→ **Requirement**: Where a line of the entries holds the string "computer", copy that line.

→ **Input data**:
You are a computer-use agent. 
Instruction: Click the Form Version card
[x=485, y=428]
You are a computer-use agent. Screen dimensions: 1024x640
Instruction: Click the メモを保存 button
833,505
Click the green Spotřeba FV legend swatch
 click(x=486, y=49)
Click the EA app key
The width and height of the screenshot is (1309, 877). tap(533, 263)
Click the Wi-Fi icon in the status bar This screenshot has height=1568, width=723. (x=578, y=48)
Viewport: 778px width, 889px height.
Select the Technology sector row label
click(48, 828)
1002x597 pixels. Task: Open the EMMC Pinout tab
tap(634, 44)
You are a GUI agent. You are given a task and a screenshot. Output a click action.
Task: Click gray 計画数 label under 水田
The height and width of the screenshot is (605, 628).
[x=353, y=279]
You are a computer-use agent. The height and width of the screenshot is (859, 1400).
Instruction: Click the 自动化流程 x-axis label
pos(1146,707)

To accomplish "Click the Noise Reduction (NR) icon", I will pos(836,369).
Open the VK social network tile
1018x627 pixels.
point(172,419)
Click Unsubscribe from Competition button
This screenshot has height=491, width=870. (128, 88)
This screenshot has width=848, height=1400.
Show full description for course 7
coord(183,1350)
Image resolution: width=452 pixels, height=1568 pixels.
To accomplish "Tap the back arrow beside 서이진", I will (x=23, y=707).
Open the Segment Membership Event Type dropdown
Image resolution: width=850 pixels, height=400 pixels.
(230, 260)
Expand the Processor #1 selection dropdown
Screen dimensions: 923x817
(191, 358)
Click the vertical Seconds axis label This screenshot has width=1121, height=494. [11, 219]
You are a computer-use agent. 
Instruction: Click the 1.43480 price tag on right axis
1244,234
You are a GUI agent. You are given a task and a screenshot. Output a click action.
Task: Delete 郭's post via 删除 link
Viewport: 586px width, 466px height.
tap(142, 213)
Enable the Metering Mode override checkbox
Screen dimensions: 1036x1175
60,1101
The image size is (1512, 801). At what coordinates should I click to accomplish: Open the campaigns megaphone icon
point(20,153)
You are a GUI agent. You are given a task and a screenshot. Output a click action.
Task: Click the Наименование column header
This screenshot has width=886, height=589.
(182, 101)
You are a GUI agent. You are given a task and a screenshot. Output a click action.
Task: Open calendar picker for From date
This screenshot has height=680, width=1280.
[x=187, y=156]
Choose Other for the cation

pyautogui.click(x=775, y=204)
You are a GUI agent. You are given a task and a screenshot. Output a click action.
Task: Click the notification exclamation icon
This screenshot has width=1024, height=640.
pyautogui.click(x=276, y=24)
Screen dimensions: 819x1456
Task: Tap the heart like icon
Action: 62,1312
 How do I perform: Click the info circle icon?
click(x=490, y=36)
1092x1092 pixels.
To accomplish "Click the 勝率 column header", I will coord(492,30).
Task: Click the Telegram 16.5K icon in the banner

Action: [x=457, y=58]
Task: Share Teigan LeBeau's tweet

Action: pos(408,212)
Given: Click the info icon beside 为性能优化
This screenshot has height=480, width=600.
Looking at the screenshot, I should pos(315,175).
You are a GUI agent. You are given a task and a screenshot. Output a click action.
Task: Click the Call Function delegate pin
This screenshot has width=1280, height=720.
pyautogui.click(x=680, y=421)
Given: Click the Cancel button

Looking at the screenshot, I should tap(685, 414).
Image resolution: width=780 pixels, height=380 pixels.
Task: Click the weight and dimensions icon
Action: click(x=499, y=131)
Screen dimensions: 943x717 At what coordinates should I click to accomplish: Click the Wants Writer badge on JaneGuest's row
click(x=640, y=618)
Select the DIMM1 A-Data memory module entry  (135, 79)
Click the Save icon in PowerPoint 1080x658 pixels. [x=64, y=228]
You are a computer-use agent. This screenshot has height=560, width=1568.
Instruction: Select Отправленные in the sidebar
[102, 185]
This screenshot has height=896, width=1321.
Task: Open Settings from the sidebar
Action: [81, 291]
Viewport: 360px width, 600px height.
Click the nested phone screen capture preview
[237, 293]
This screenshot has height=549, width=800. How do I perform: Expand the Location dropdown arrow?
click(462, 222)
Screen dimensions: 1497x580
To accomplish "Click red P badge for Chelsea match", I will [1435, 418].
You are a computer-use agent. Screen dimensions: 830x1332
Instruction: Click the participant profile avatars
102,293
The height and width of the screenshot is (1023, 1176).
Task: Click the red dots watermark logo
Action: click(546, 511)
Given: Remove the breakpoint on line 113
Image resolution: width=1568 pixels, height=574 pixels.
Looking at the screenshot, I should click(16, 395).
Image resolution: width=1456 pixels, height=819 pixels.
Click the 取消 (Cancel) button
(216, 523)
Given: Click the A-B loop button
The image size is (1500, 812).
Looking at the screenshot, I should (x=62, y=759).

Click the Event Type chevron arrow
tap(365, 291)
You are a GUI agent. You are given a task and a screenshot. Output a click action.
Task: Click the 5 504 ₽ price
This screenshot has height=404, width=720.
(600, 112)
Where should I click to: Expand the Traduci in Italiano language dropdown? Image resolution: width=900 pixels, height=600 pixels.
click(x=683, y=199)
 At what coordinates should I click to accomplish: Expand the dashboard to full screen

→ **Response box**:
You are a computer-use agent. 
You are a computer-use agent. Screen dimensions: 1024x640
You are a computer-use agent. The height and width of the screenshot is (859, 1400).
You are a computer-use agent. 
You are a computer-use agent. This screenshot has height=560, width=1568.
You are a computer-use agent. Screen dimensions: 830x1332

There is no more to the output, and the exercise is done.